Las vacaciones cambian los horarios, los lugares y las compañías, y con ellos también la forma de comer. Restaurantes, chiringuitos, comidas familiares y viajes largos ponen a prueba las rutinas alimentarias que durante el resto del año resultan fáciles de mantener. No hace falta renunciar a disfrutar de la gastronomía del verano para cuidar la salud; basta con algunos ajustes sencillos.
El primer punto de atención es el horario. En verano se cena más tarde y se pica más entre horas, lo que puede alterar la digestión y el descanso. Mantener una referencia aproximada de los horarios habituales, sin rigidez extrema, ayuda a que el cuerpo no se descoloque del todo.
En el restaurante, cantidad y elección importan
En los restaurantes, la clave suele estar en las cantidades y en la elección de las guarniciones. Pedir raciones para compartir, priorizar el pescado y las verduras de temporada, y dejar los fritos o los platos muy elaborados para ocasiones puntuales permite disfrutar sin excesos constantes. El pan y el alcohol, presentes casi siempre en las mesas de verano, merecen una atención especial por su aporte calórico y por el efecto añadido del calor sobre la hidratación.
Los viajes largos, en coche o en avión, plantean otro reto: la tentación de recurrir a la comida rápida en áreas de servicio o aeropuertos. Llevar fruta, frutos secos o algún bocadillo preparado en casa reduce la dependencia de opciones ultraprocesadas cuando el hambre aprieta a media ruta.
Picnics y comidas largas, atención a las señales del cuerpo
Las comidas familiares y los picnics, por su parte, suelen alargarse durante horas, lo que dificulta reconocer las señales de saciedad. Comer despacio, servirse en plato en lugar de picar directamente de las bandejas y mantener presente el agua como bebida principal son gestos pequeños que marcan diferencia acumulada a lo largo de varios días.

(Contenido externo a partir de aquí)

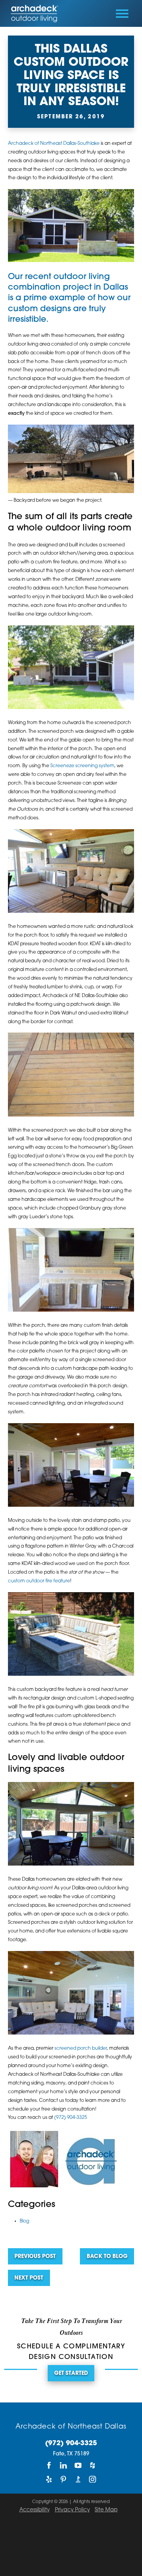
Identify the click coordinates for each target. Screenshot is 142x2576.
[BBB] (78, 2479)
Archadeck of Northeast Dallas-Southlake (54, 143)
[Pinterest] (63, 2479)
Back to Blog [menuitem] (107, 2256)
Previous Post (35, 2256)
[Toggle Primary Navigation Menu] (122, 13)
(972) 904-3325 (70, 2117)
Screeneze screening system (82, 766)
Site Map (106, 2510)
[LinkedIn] (63, 2465)
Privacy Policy (72, 2510)
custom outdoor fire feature (39, 1581)
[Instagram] (93, 2479)
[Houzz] (93, 2465)
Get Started (71, 2373)
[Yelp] (49, 2479)
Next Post (28, 2278)
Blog (24, 2221)
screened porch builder (81, 2048)
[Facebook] (49, 2465)
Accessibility (34, 2510)
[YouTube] (78, 2465)
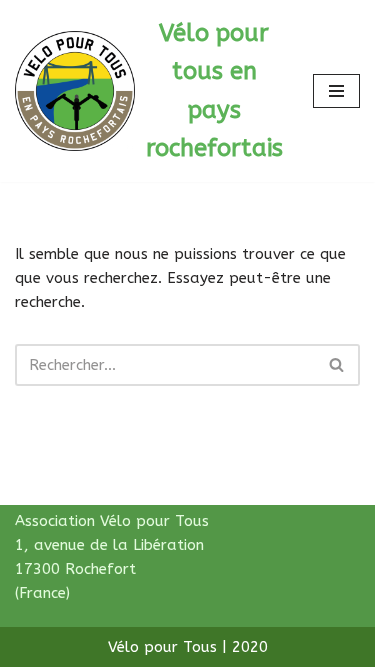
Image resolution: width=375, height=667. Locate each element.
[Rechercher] (337, 365)
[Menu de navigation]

Los especialistas en nutrición insisten en que el objetivo no es la perfección durante las vacaciones, sino la continuidad de ciertos hábitos básicos: variedad, moderación e hidratación. Un exceso puntual en una cena especial no tiene impacto real en la salud si el resto de la semana se mantiene un patrón razonable.
Al final, el verano es también una oportunidad para reencontrarse con alimentos de temporada, mercados locales y platos tradicionales de cada región. Comer fuera de casa puede ser, además de un placer, una forma distinta de cuidarse cuando se hace con algo de atención y sentido común.